**Problem to work on:** Where a line of the entries holds the string "computer", copy that line.

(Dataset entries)
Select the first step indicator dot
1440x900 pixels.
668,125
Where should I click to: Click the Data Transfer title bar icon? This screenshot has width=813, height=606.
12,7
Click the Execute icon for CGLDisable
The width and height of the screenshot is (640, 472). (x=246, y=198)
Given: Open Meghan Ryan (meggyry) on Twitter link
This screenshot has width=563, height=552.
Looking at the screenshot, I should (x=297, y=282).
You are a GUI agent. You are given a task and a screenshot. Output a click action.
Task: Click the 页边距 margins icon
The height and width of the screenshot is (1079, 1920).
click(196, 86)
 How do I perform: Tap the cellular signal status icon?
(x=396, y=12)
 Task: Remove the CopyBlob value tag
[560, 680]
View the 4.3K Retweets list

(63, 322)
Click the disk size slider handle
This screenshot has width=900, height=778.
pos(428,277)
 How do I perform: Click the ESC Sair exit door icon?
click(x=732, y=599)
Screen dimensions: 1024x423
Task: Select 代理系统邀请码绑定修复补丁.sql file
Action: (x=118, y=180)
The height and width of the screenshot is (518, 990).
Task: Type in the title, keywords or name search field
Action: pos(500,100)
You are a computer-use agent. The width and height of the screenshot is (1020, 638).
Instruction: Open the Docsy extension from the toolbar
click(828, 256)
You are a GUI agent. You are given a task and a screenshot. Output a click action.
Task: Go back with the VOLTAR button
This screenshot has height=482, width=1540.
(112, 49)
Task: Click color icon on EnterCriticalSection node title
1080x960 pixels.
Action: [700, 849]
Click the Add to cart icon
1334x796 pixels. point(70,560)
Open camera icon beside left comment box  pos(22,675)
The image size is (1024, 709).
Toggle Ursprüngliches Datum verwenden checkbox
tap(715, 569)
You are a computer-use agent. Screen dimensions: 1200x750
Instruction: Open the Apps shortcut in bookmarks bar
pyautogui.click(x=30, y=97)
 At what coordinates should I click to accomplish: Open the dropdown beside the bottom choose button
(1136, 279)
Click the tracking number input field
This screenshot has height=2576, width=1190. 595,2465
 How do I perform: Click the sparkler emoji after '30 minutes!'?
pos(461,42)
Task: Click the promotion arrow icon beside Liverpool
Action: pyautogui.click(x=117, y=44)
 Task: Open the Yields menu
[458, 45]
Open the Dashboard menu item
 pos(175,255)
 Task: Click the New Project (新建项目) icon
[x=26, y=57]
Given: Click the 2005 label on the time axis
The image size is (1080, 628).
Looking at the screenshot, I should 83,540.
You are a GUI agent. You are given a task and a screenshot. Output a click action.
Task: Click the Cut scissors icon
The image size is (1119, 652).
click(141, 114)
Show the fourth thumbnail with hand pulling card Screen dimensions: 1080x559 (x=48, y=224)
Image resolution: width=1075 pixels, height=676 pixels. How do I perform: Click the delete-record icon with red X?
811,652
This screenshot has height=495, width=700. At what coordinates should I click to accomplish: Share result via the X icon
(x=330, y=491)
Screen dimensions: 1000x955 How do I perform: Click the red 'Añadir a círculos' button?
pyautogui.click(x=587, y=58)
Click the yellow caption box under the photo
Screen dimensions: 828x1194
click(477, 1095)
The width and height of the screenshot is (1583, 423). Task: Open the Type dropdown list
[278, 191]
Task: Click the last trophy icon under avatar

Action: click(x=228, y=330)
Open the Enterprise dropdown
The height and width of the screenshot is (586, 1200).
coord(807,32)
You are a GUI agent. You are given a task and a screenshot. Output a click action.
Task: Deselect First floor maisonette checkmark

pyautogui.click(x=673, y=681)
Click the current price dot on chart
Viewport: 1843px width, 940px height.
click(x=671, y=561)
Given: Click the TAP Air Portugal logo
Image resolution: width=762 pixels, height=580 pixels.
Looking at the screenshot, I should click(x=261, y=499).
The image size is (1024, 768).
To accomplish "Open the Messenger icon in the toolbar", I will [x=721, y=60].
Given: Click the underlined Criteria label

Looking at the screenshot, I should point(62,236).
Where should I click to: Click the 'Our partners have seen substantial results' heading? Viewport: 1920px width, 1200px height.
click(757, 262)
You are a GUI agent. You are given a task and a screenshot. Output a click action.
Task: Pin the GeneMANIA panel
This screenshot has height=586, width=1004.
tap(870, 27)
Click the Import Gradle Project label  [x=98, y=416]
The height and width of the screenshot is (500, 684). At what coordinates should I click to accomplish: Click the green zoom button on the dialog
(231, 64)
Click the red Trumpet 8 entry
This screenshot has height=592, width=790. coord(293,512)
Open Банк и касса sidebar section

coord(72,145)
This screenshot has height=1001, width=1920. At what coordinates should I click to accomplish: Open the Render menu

**The answer:**
You are a computer-use agent. The width and height of the screenshot is (1020, 638).
You are a computer-use agent. Screen dimensions: 1200x750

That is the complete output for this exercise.